'''

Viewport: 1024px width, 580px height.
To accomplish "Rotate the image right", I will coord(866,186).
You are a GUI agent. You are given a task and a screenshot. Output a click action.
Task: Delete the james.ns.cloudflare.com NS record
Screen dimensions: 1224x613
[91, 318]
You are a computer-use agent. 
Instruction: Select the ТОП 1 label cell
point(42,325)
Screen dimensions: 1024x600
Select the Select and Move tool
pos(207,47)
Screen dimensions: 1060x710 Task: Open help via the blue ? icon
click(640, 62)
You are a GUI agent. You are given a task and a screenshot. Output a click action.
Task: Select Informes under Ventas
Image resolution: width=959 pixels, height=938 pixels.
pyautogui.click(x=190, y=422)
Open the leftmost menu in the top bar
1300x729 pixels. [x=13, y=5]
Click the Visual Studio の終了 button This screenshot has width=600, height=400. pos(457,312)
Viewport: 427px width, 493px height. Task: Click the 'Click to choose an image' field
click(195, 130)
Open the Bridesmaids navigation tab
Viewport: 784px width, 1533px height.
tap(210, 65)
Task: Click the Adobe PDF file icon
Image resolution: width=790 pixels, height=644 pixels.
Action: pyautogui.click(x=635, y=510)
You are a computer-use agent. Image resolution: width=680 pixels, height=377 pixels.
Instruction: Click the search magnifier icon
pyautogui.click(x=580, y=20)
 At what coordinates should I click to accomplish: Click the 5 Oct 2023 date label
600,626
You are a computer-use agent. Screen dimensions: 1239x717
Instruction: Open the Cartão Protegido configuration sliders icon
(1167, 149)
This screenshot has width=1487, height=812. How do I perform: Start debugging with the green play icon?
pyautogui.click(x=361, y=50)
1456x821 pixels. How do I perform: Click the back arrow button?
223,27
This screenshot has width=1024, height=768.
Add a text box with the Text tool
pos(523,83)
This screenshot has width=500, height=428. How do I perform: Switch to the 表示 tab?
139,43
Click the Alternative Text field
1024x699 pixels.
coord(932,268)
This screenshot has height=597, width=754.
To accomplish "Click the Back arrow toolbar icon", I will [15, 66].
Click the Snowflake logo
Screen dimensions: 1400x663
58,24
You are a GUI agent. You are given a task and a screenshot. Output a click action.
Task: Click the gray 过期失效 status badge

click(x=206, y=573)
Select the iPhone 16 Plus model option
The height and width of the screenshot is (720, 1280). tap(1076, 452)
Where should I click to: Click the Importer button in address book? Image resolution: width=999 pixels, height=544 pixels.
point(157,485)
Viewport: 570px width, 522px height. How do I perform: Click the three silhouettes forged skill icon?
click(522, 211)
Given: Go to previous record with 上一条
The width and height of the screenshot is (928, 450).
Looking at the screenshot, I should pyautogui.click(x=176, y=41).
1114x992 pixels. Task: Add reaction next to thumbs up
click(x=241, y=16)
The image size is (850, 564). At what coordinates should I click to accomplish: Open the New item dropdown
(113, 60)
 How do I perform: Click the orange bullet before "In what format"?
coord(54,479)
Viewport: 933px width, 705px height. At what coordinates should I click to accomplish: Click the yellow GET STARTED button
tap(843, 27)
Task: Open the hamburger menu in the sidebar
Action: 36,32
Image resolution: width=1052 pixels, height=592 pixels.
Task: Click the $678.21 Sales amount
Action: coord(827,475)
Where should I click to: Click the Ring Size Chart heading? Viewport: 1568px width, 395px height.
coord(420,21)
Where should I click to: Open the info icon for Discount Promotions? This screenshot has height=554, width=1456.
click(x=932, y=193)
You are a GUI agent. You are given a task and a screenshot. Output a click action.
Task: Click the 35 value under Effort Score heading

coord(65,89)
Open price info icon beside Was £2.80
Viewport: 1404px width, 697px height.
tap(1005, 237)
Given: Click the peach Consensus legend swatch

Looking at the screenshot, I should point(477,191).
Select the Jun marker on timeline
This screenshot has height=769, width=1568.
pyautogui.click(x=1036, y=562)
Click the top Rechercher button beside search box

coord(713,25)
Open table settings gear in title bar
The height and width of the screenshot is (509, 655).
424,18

'''

* _About this exercise_: Beginning at the top of the data, please return every line until and including the line containing "Click the Visual", copied exactly, and nothing past it.

* _Response area_:
Viewport: 1024px width, 580px height.
To accomplish "Rotate the image right", I will coord(866,186).
You are a GUI agent. You are given a task and a screenshot. Output a click action.
Task: Delete the james.ns.cloudflare.com NS record
Screen dimensions: 1224x613
[91, 318]
You are a computer-use agent. 
Instruction: Select the ТОП 1 label cell
point(42,325)
Screen dimensions: 1024x600
Select the Select and Move tool
pos(207,47)
Screen dimensions: 1060x710 Task: Open help via the blue ? icon
click(640, 62)
You are a GUI agent. You are given a task and a screenshot. Output a click action.
Task: Select Informes under Ventas
Image resolution: width=959 pixels, height=938 pixels.
pyautogui.click(x=190, y=422)
Open the leftmost menu in the top bar
1300x729 pixels. [x=13, y=5]
Click the Visual Studio の終了 button This screenshot has width=600, height=400. pos(457,312)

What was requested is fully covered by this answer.